David Javelosa’s ’31st Century Lounge Music’ captures computer music on the cusp of a new age

Back in the mid-90s, the Internet may have been in its infancy, but the video game market was in overdrive, with Nintendo and Sega laying the foundations for an industry on the up.

Among those soundtracking this output was David Javelosa, formerly of new wave group Los Microwaves, who held the role of Audio Director at Sega of America and Game Industry Specialist for the Yamaha Corporation among his many roles within the sector.

That period was also one in which the quirky, synth-led instrumental pop of the late 1950s and early 1960s was enjoying a Renaissance, with this so-called Space Age Bachelor Pad music providing an audio backdrop to many a trendy Los Angeles cocktail bar.

With that in mind, Javelosa has released one of the more left-field electronica compilations of the year – 31st Century Lounge Music – a collection of compositions created in 1995, originally intended for games such as Sonic the Hedgehog, but not released until now.

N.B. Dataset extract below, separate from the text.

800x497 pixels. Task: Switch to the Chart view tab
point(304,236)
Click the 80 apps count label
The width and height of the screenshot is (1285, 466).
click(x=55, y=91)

Self-released by Javelosa himself, and available through Dark Entries Records (as well as a number of other platforms), the tracks on 31st Century Lounge Music were ‘made in a tiny Santa Monica studio, surrounded by bits and pieces of torn-apart game consoles, trashed Casios and forgotten keyboards, inventing this set of ephemeral computer-generated sounds’.

And in terms of the influences behind them? ‘Thrasher in the Fast Lane, inspired by driving on Bay Area freeways, fast, after hours, an Astor Piazzolla melody blowing with the wind, a party in Mexico City, an exotic perfume, Chet Baker in the background’. Sounds like a heady mix if you ask us.

David Javelosa’s 31st Century Lounge Music is available now.